» **AIM**
Pick out each of the lines below that contains the word "field" and copy it in full.

» **RECORDS FOR THIS TASK**
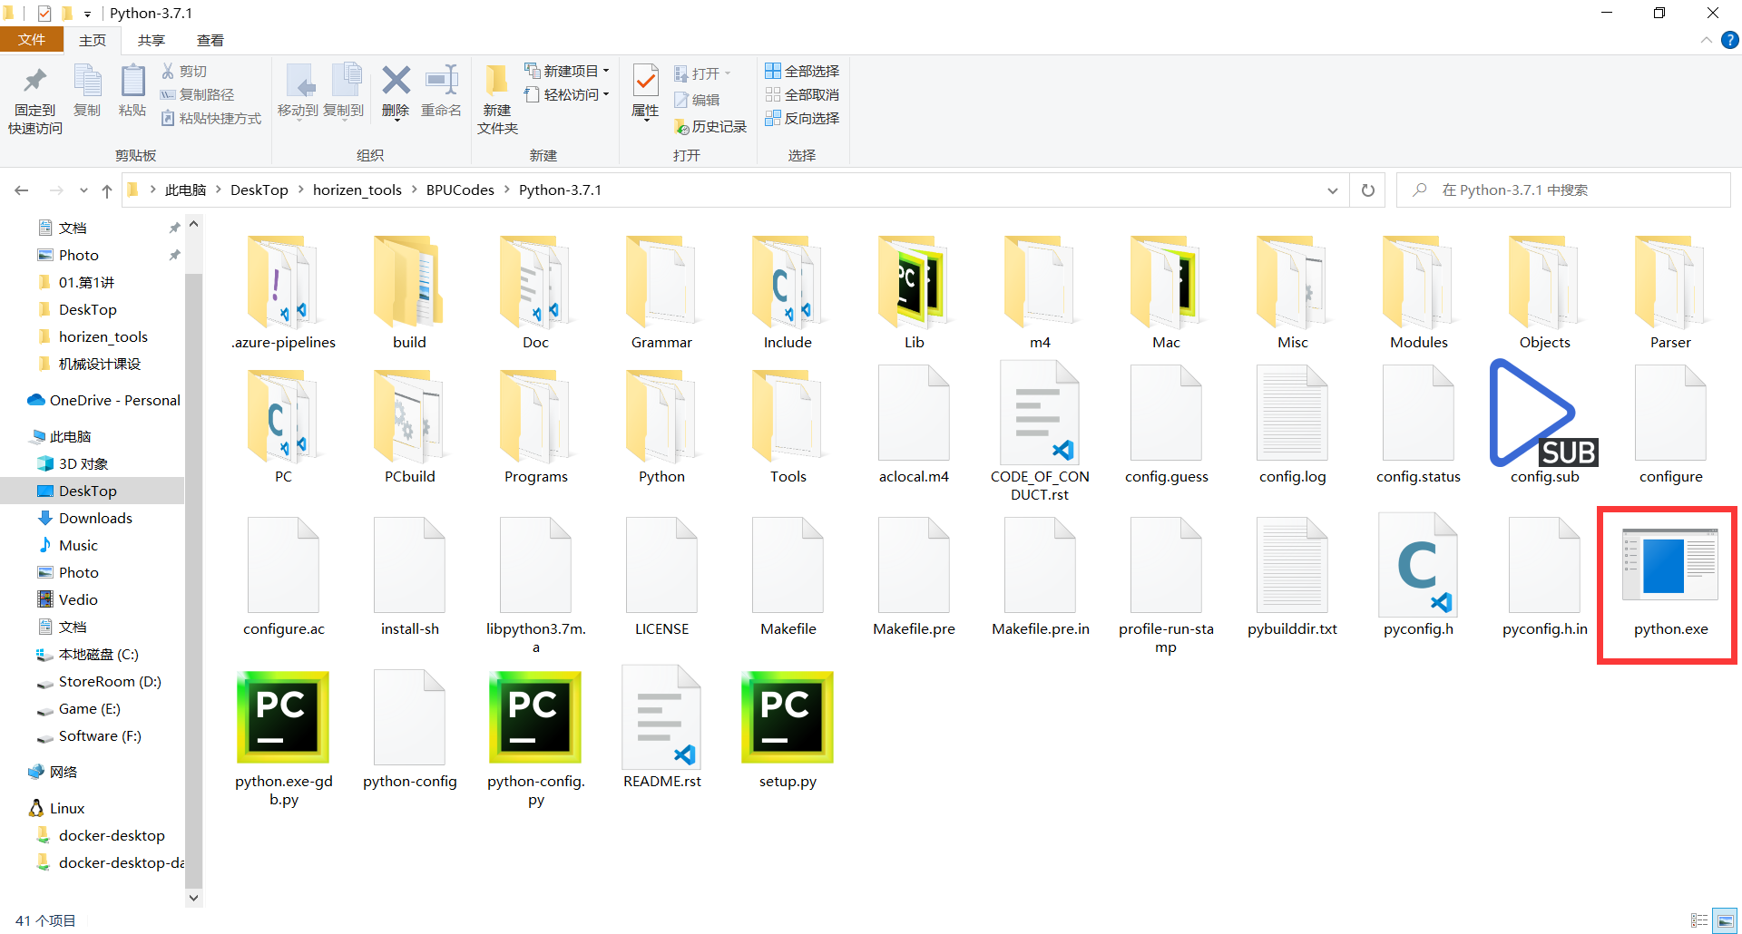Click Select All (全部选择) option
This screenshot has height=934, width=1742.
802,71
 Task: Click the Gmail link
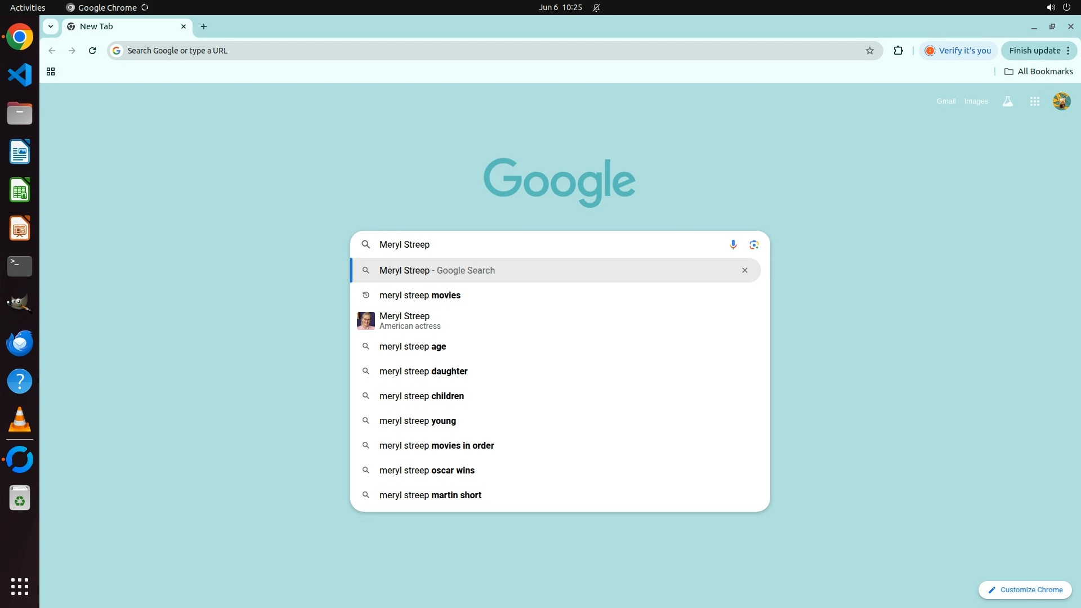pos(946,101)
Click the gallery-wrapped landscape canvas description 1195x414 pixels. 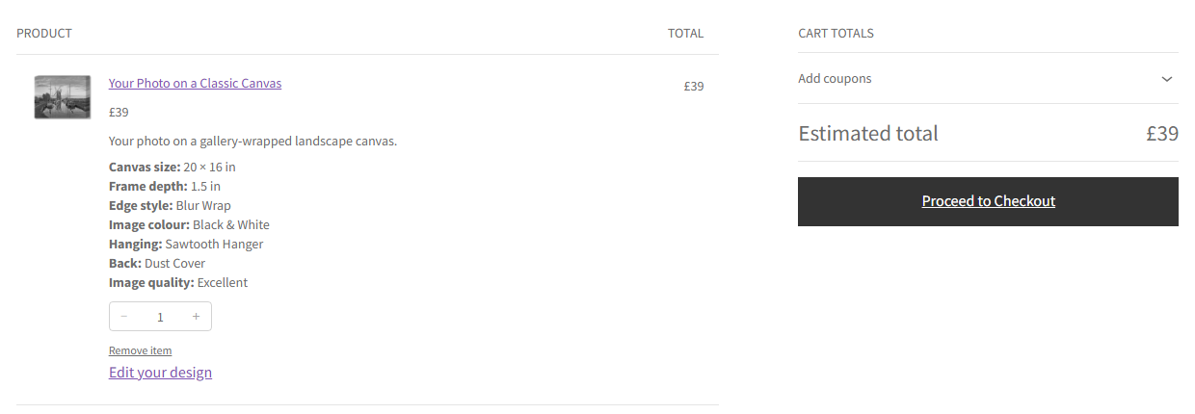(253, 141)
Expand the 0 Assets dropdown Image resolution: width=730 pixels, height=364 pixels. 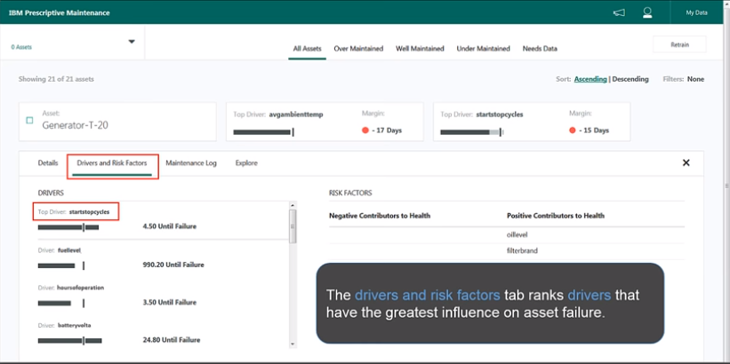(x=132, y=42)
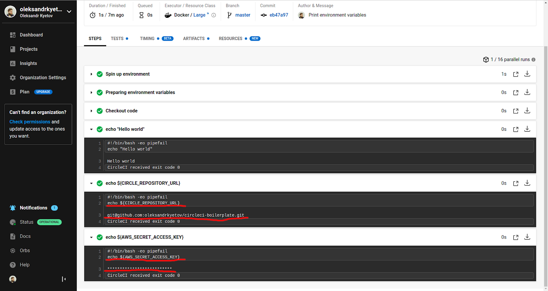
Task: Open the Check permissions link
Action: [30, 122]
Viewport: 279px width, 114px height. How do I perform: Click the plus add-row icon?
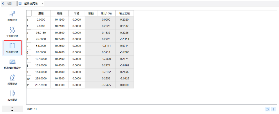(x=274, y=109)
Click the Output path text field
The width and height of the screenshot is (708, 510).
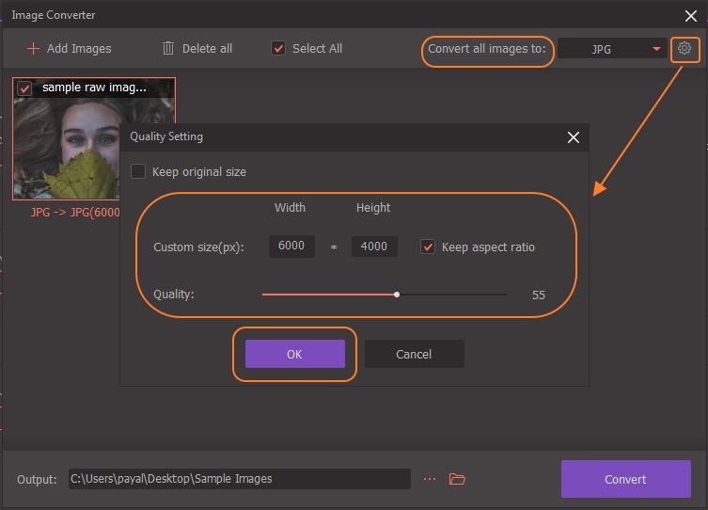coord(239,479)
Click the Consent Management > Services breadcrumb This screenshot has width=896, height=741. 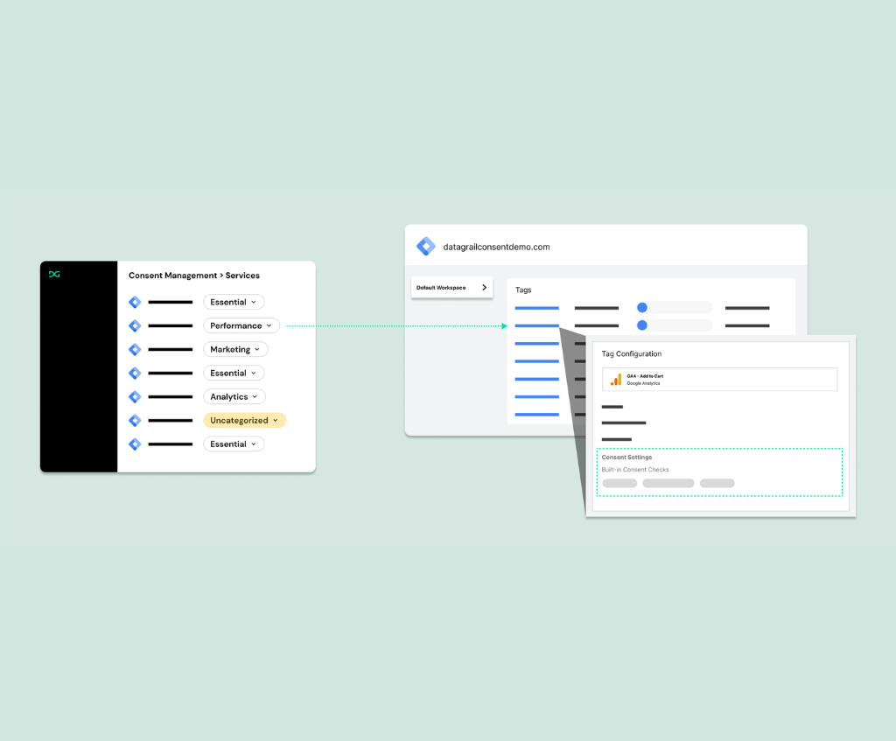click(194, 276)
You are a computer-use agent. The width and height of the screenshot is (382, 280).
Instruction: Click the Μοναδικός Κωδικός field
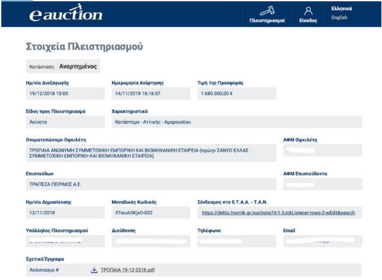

» **EXERCISE ANSWER**
Click the Output path text field
Instruction: Click the Μοναδικός Κωδικός field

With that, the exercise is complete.